WHAT IS REQUIRED:
When you reach the line containing "The width and" in the entries below, repeat it and each line after it exactly until the entries end.

Stored items:
↓
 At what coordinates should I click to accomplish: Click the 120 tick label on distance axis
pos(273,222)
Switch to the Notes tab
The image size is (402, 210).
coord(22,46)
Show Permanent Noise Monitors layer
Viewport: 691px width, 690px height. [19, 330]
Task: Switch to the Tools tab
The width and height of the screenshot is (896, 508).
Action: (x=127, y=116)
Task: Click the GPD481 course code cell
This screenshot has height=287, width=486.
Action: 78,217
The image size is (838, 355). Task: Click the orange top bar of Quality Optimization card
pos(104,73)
↑
RESPONSE TO THIS TASK:
The width and height of the screenshot is (896, 508).
Action: (x=127, y=116)
Task: Click the GPD481 course code cell
This screenshot has height=287, width=486.
Action: 78,217
The image size is (838, 355). Task: Click the orange top bar of Quality Optimization card
pos(104,73)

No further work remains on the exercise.